Aus dem ganzen ergibt sich die Folgerung: Man sollte nicht die Menschen wegen Kritik in die Gefängnisse stecken, sondern die internationalen Rechte verwirklichen, die die ganze Kulturwelt einhält und die einzuhalten auch die Sowjetunion sich verpflichtet hat. Nach der tiefsten Überzeugung der Priester und der Gläubigen ist die Verurteilung des Priesters A. Svarinskas und die Festnahme des Priester S. Tamkevičius ein großer Irrtum. (Wir bezeugen durch eine mit 70 000 Unterschriften versehene Erklärung an Sie und andere Behörden, daß sie unschuldig sind). Deswegen bitten wir Sie, das Urteil des Obersten Gerichts zu annullieren und diese beiden Priester unverzüglich freizulassen.

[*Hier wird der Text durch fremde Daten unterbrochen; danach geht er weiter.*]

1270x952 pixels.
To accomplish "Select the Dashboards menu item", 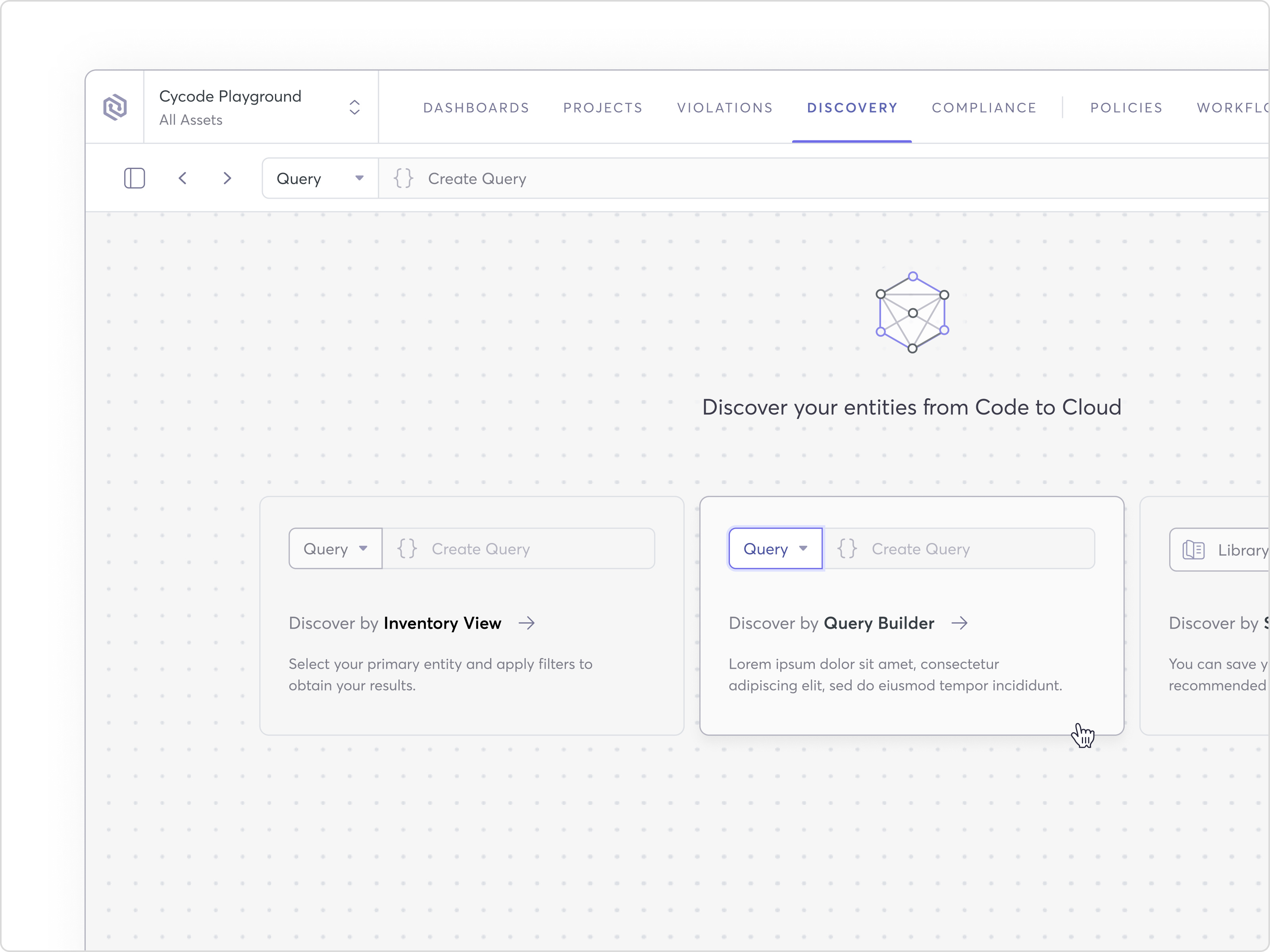I will [477, 108].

Unterschrieben haben folgende Priester der Erzdiözese Vilnius:
Vaclovas Aliulis Antanas Andriuškevičius Julius Baltušis Danielius Baužys Romualdas Blažys Jonas Charukevič Aldas Čeponis Vladas Černiauskas Petras Daunoras Antanas Dilys Antonis Dzieken Kazimieras Gailius Konstantinas Gajauskas Ignas Jakutis Pijus Jankus Bronius Jaura Stanislovas Kakarieka Aleksandras Kaškevičius Algis Kazlauskas Algimantas Keina Kazimieras Kindurys Tadeušas Kondrusevičius Jonas Kukta Jonas Lauriūnas Stasys Lidys Silvestras Malachovski Stasys Markevičius Alfonsas Merkys
Konstantinas Molis Juzefas Obremski Nikodemas Pakalka Zenonas Patiejūnas Edmundas Paulionis Mykolas Petravičius Alfonsas Petronis Juozas Puidokas Stanislovas Puidokas Kazimieras Pukėnas Vytautas Pūkas Bronius Sakavičius Justinas Saulius Leonas Savickas Marijonas Savickas Antanas Simonaitis Martynas Stonys Jordanas Slėnys Alfonsas Tamulaitis Česlovas Taraškevičius Petras Tarvydas Adolfas Trusevič Juozas Tunaitis Steponas Tunaitis Albertas Ulickas Jonas Vaitonis Domas Valančiauskas Kazimieras Valeikis
Stanislovas Valiukėnas Donatas Valiukonis Kazimieras Vasiliauskas Vaclovas Verikas Antonis Zaman Kazimieras Žemėnas Leonidas Nestiukas
Es weigerten sich zu unterschreiben:
Henrikas Blaževič Ričardas Černiauskas Vytautas Jeskelevičius Jonas Kardelis Napoleonas Norkūnas Juozas Norkūnas Ignas Paberžis
Anton Pilipčik Mykolas Žemaitis Petras Purlys Kazys Meilus Jonas Boruta Kazimieras Žilys (Diözese Kaišiadorys)
Juozas Poškus Vytautas Rūkas Juozas Urbonas Kazimieras Vaičionis Vladislovas Velymanski Edmundas Kulvietis Jonas Grigaitis
An die restlichen Priester hat man sich nicht gewandt.